Flavins mediate a wide variety of chemical reactions in biology. To learn how one cofactor can be made to execute different reactions in different enzymes, we are developing solid-state NMR (SSNMR) to probe the flavin electronic structure, via the (15)N chemical shift tensor principal values (δ(ii)). We find that SSNMR has superior responsiveness to H-bonds, compared to solution NMR. H-bonding to a model of the flavodoxin active site produced an increase of 10 ppm in the δ(11) of N5, although none of the H-bonds directly engage N5, and solution NMR detected only a 4 ppm increase in the isotropic chemical shift (δ(iso)).
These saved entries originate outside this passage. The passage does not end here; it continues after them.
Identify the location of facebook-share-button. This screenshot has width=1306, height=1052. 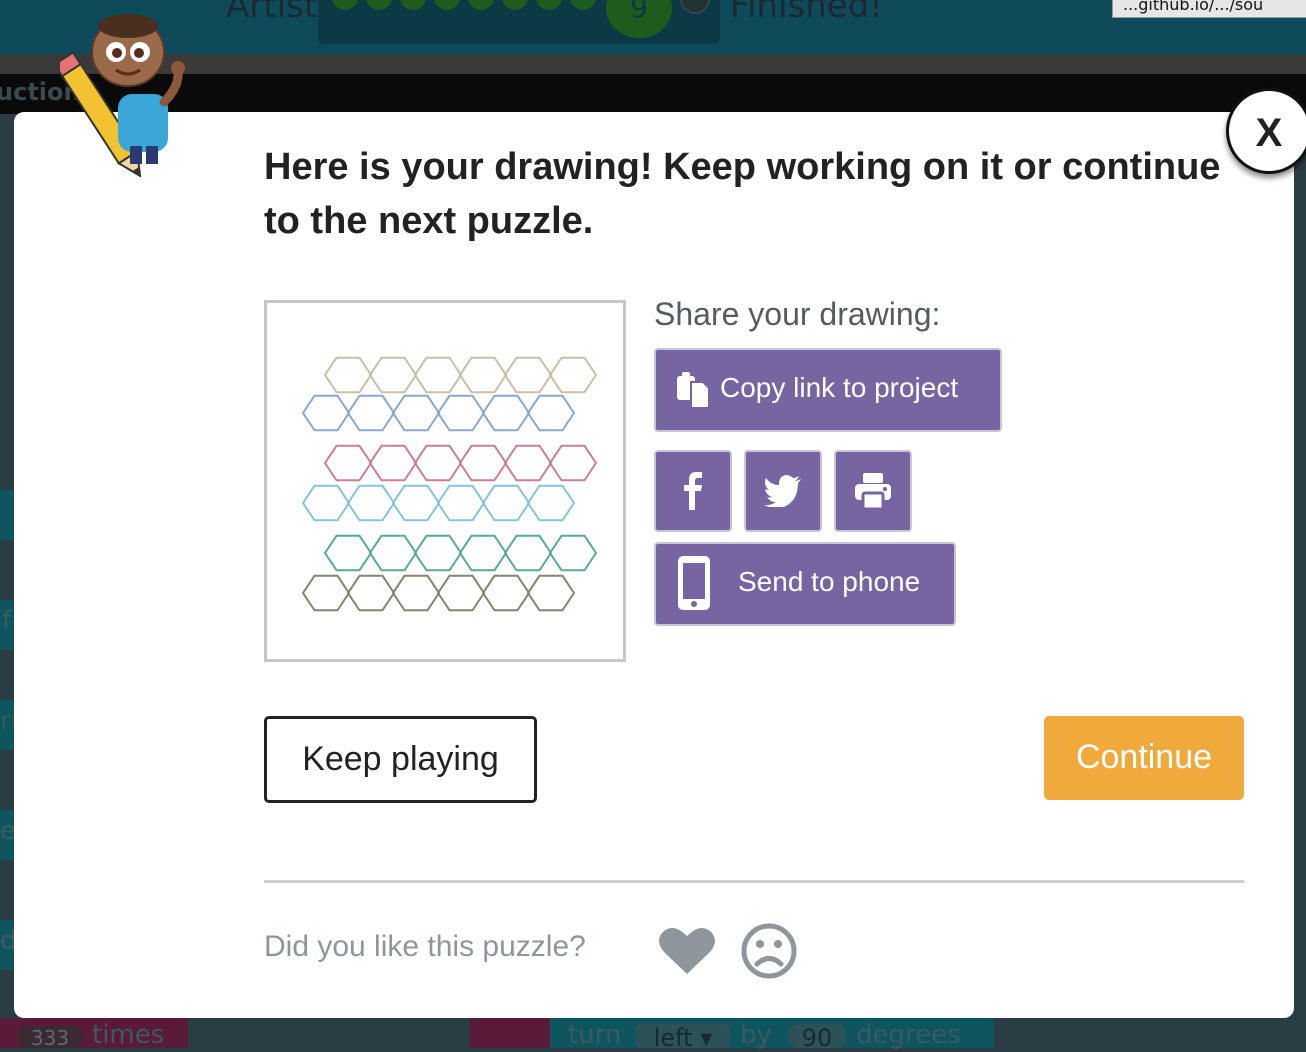
(693, 491).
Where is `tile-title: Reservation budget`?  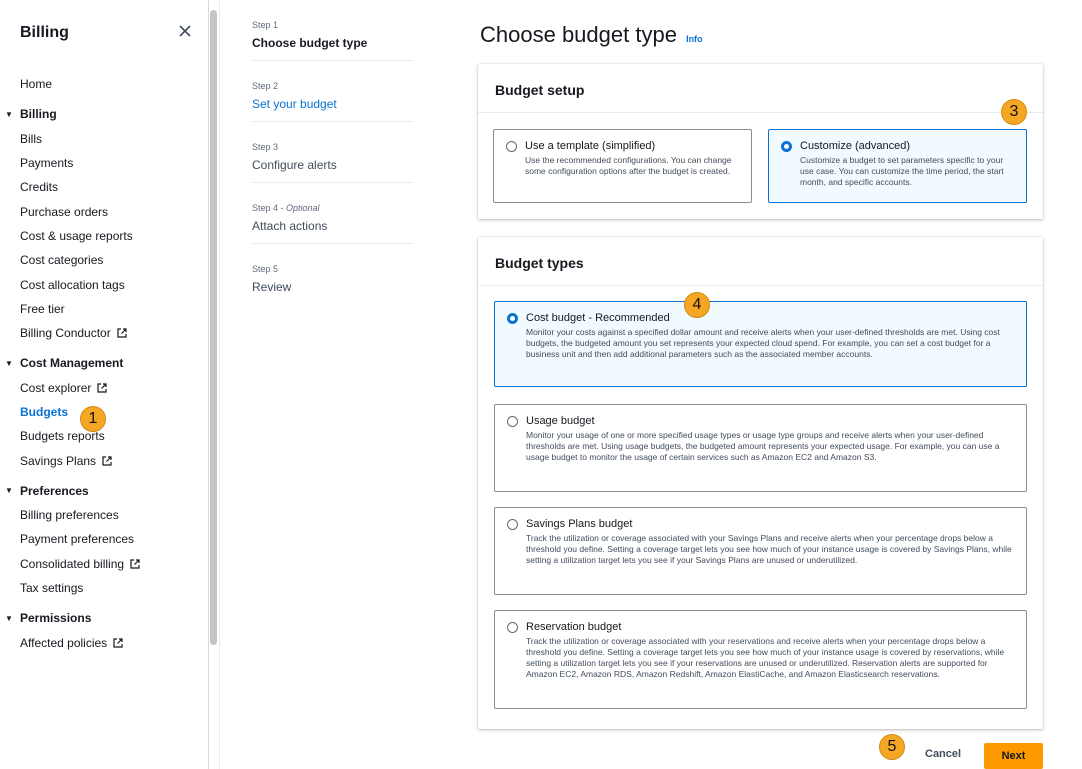 tile-title: Reservation budget is located at coordinates (574, 627).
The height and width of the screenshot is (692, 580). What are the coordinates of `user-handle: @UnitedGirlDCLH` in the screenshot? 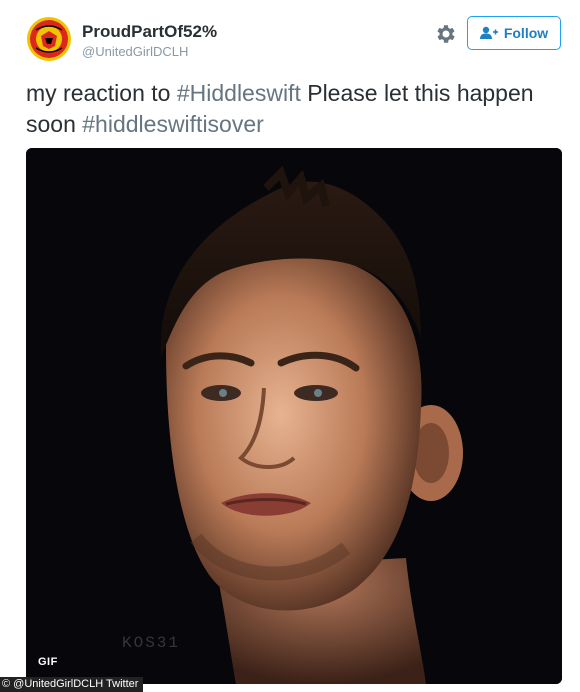 It's located at (135, 52).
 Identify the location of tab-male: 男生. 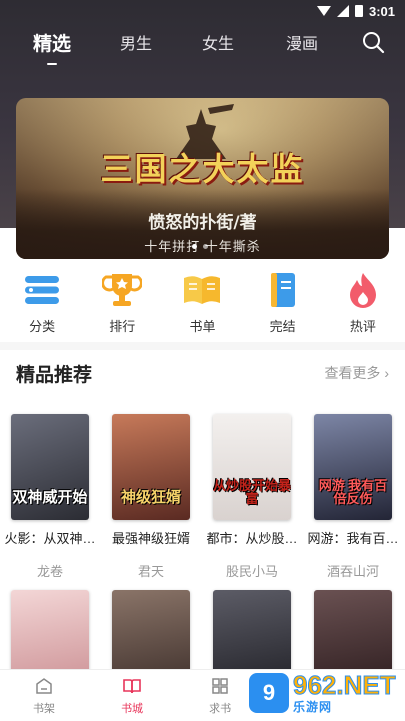
(136, 42).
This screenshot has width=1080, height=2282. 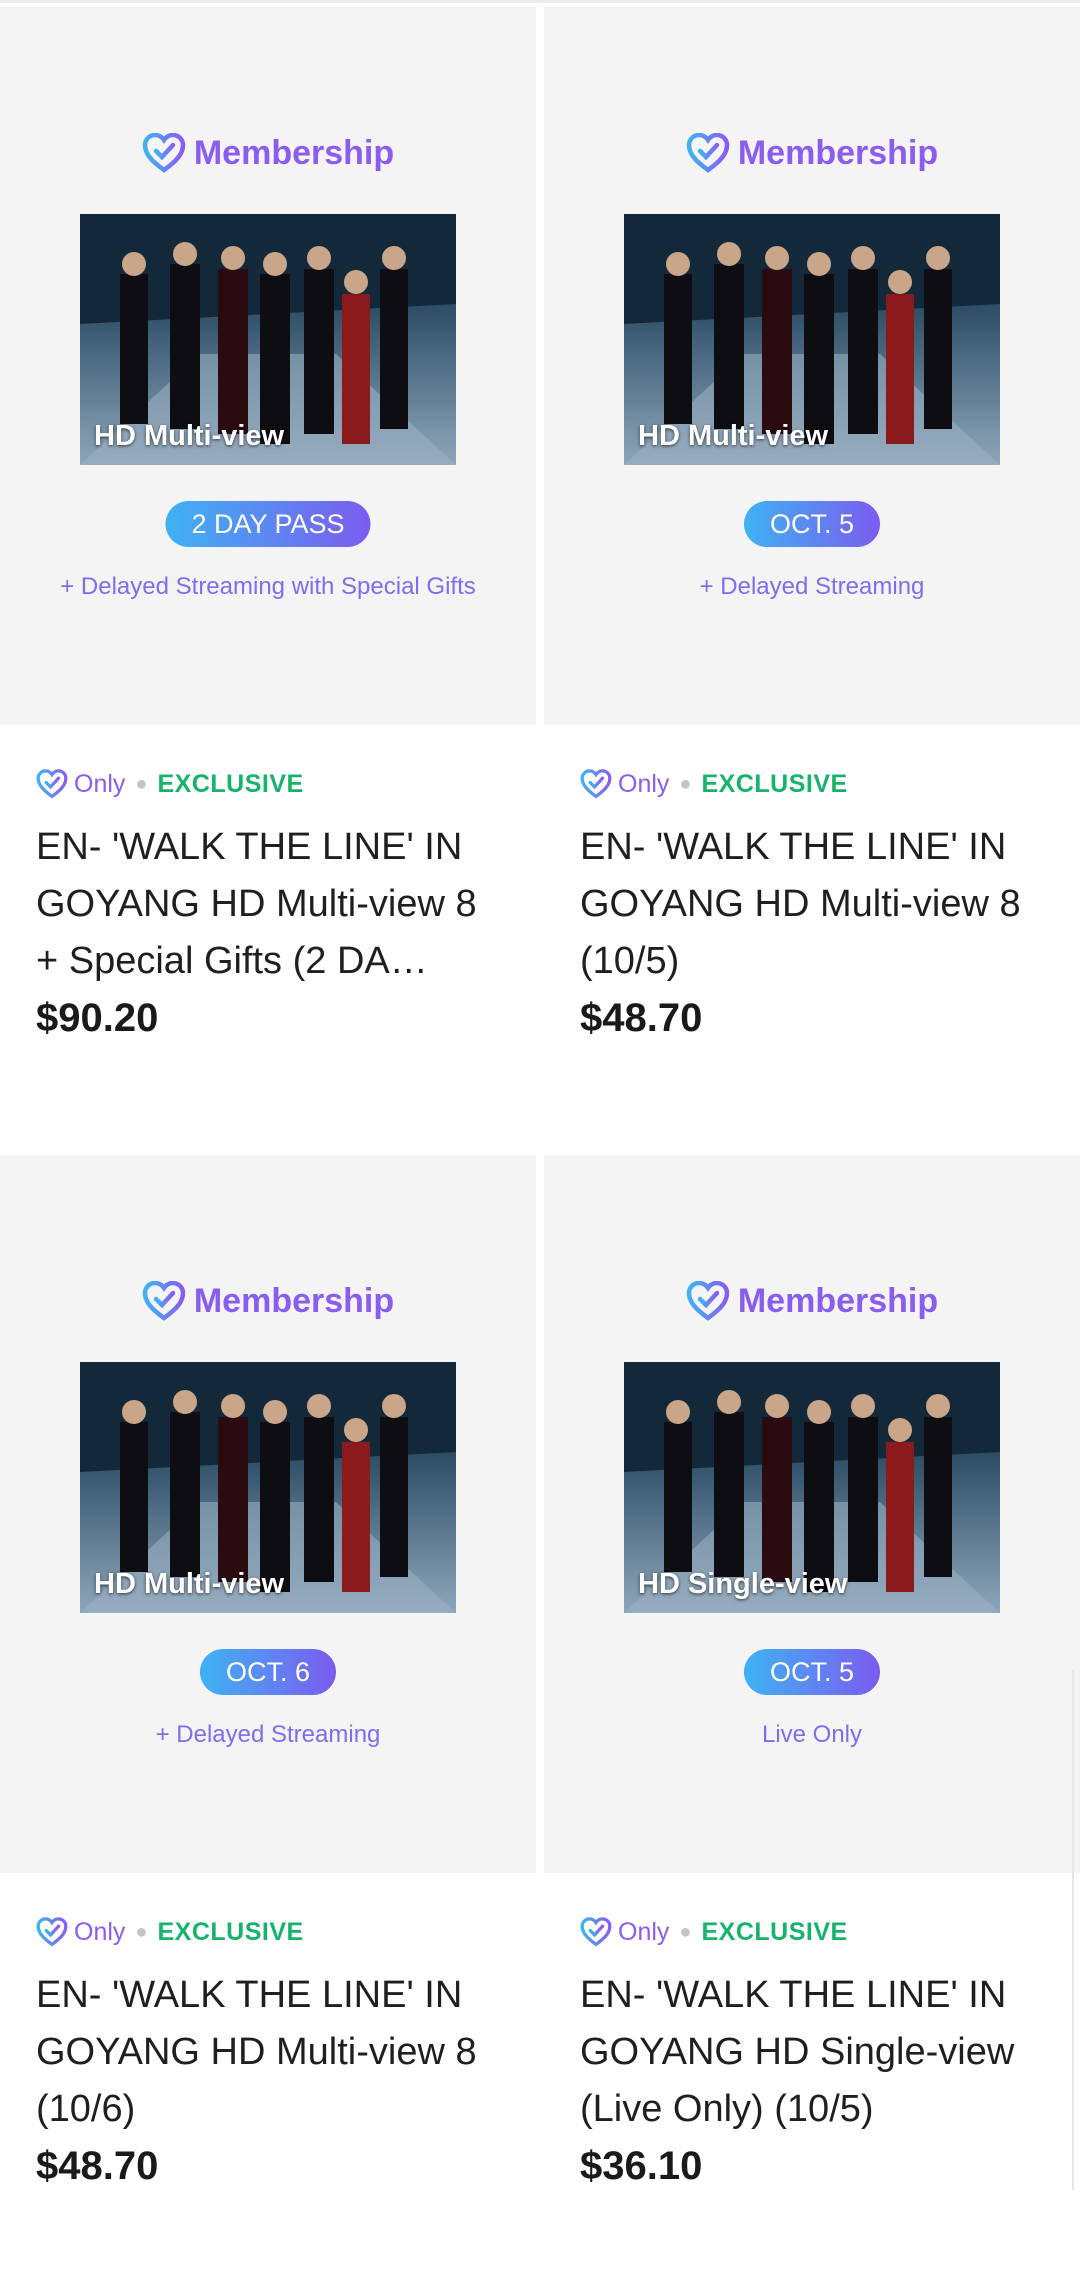 I want to click on date-pill: 2 DAY PASS, so click(x=268, y=524).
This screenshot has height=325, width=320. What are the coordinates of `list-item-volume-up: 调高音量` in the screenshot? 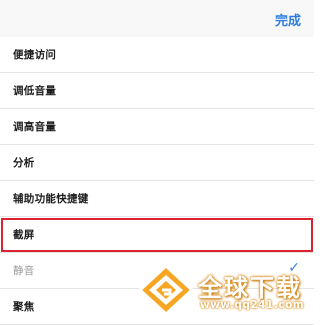 It's located at (157, 127).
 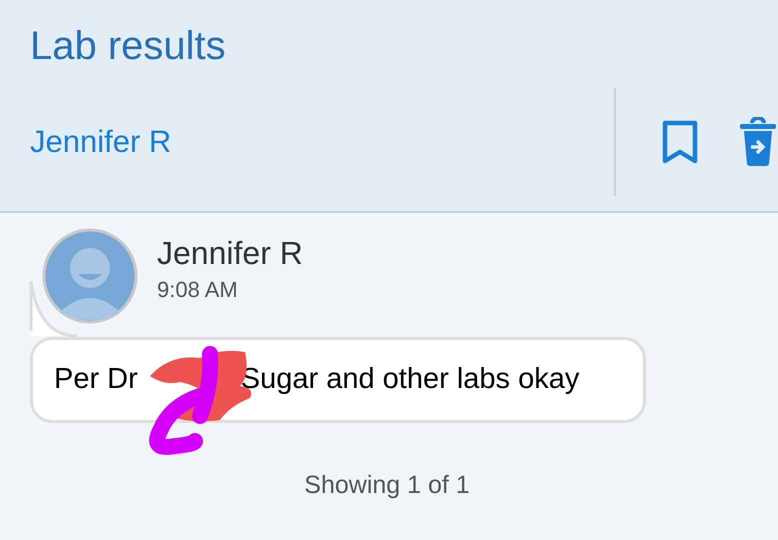 What do you see at coordinates (758, 142) in the screenshot?
I see `delete-button` at bounding box center [758, 142].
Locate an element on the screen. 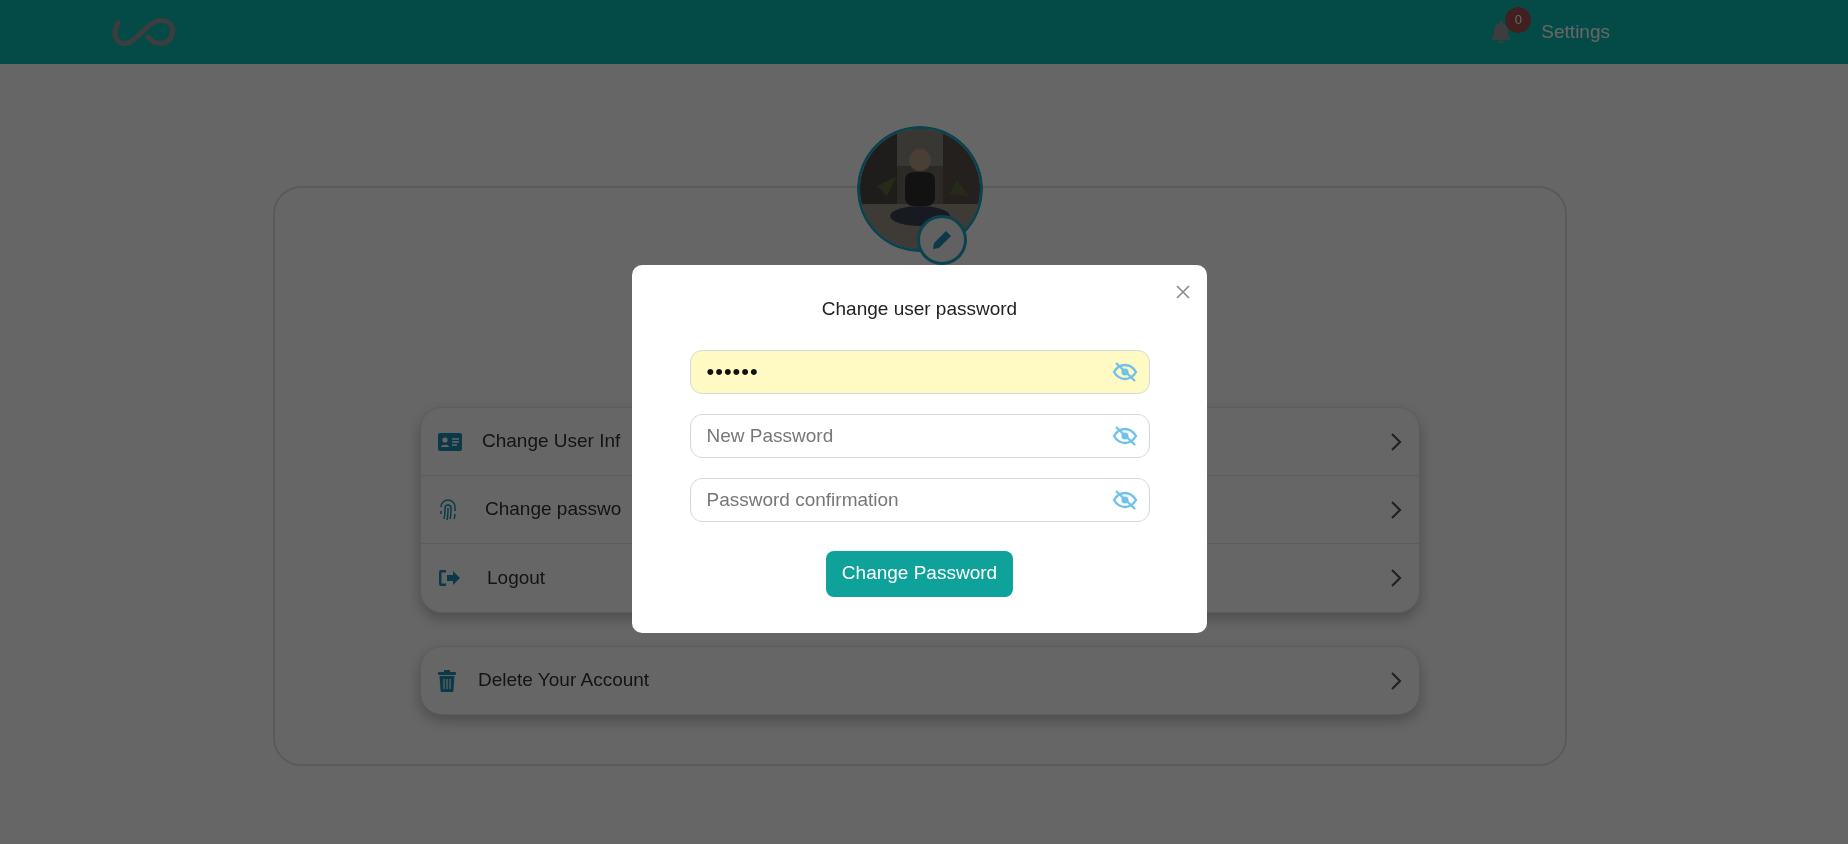  menu-label: Change passwo is located at coordinates (554, 510).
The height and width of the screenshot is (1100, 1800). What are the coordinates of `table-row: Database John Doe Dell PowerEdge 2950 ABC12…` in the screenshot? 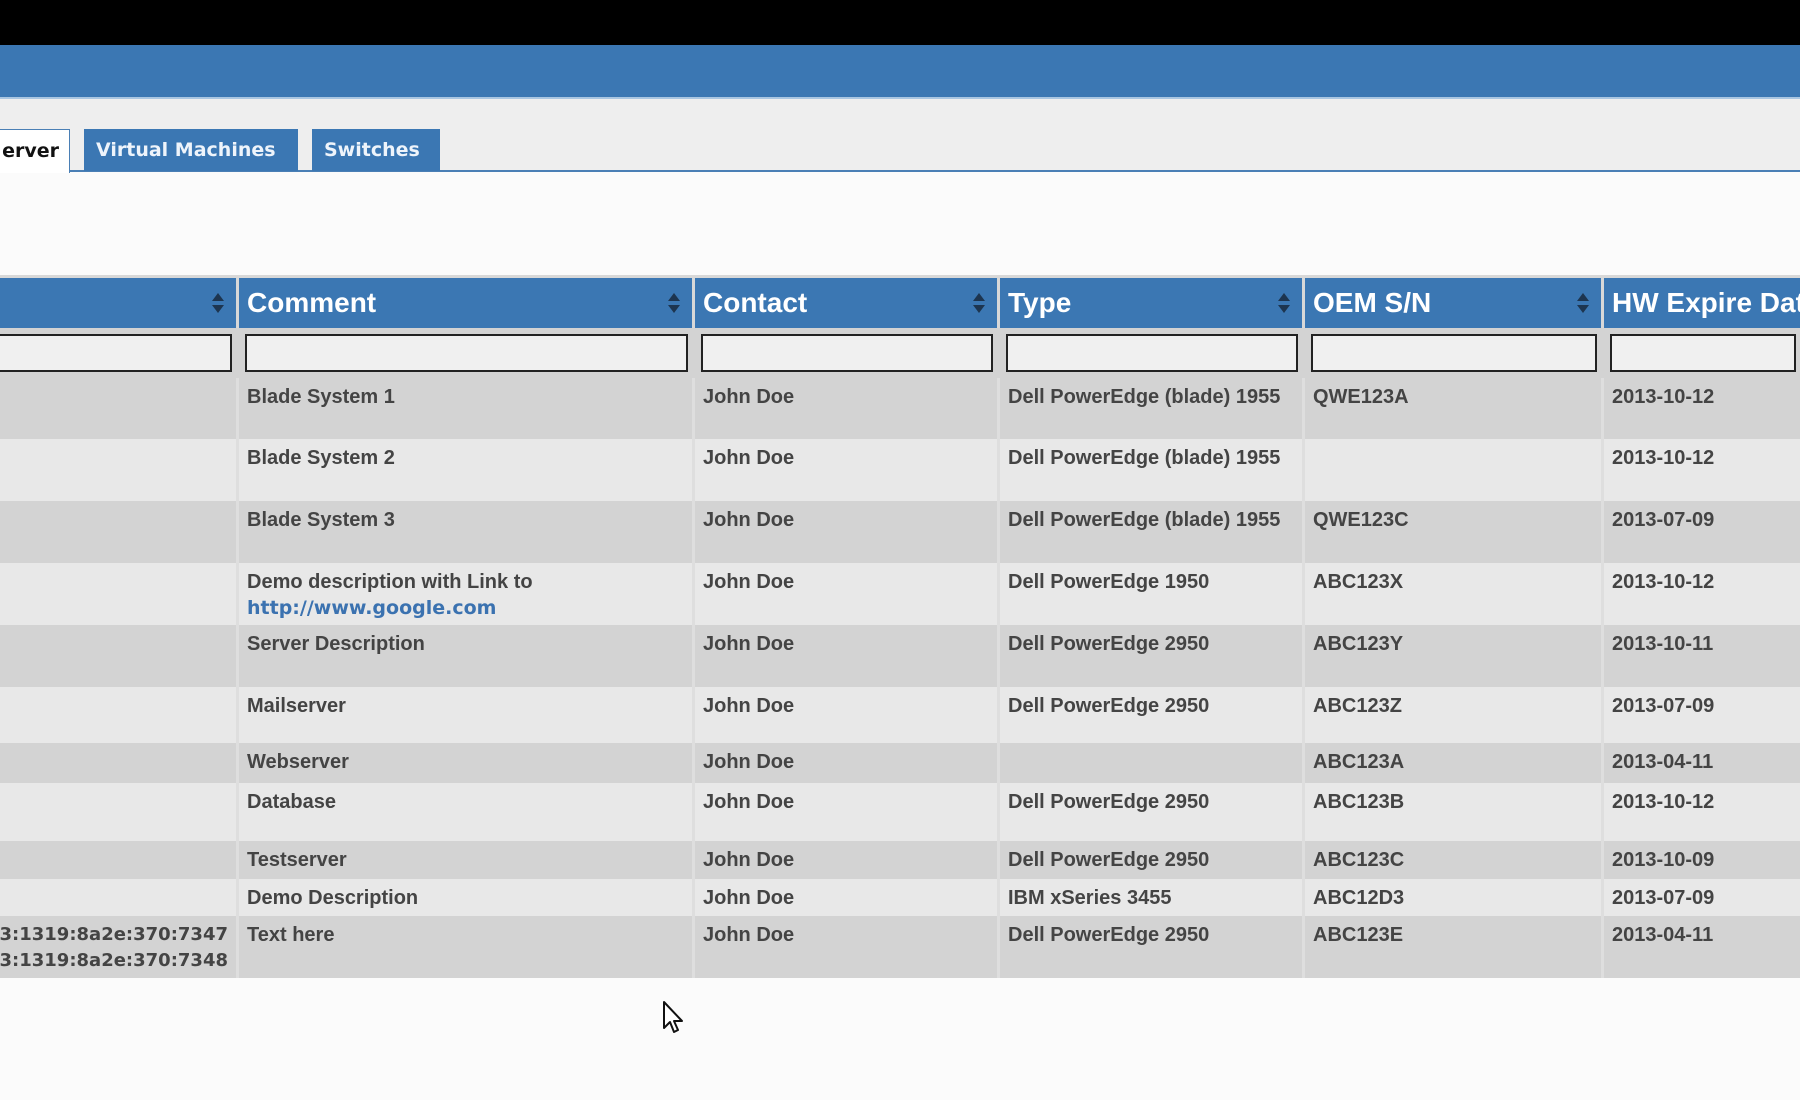 It's located at (900, 812).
Moreover SSNMR responded differently to different H-bonding environments, as H-bonding with water caused δ(11) to decrease by 6 ppm, whereas δ(iso) increased by less than 1 ppm. Our density functional theoretical (DFT) calculations reproduce the observations, validating the use of computed electronic structures to understand how H-bonds modulate the flavin's reactivity.

Figure 1

Optical spectrum of TPARF in benzene and effects of complexation with DBAP.

Figure 2

Solution NMR of ¹⁵N-N5-TPARF in benzene, alone or with added saturating DBAP or water (5 stoichiometric equivalents).

Figure 3

Comparison of the ¹⁵N CP-MAS spectra of dry [¹⁵N-N5] TPARF, [¹⁵N-N5] TPARF in benzene and [¹⁵N-N5] TPARF in benzene saturated with DBAP, all at a MAS speed of 3000 Hz. (Central peaks in the red box are enlarged for comparison of the δ_isos.)

Figure 4

Distribution of NPA electron density in LF (top) and LF complexed with DBAP (bottom). The total charge of LF changed from 0.01 to 0.04 upon complexation with DBAP. Structures are oriented as in Scheme 1, red indicates excess electron density, yellow indicates electron deficiency.

Figure 5

Changes in GIAO NMR CSPVs and δ_iso calculated from optimized LF•H₂O complexes. The configuration with a water H-bonding to N5 (Δ) yielded a large decrease in δ₁₁ whereas the configurations with water H-bonding to different positions (X, *, +) yielded increases in δ₁₁. Boltzmann-weighted averages of the shifts of single-water configurations are in filled circles, ●. The red □s denote the experimental changes in chemical shift upon addition of water and the associated experimental errors are used to generate error margins shown as dashes connected by lines. Calculated results that fall between these errors can be considered to be in agreement with experiment.

Scheme 1

Structure of TPARF (black) in complex with DBAP (grey), showing the numbering of the flavin N positions. The flavin variants discussed herein are distinguished only by their side chains: R = methyl for lumiflavin (LF); R = ribitylphosphate for FMN; R = ribityladenosine diphosphate for FAD, R = tetraacetylribityl for TARF, and R = tetraphenylacetylribityl for TPARF.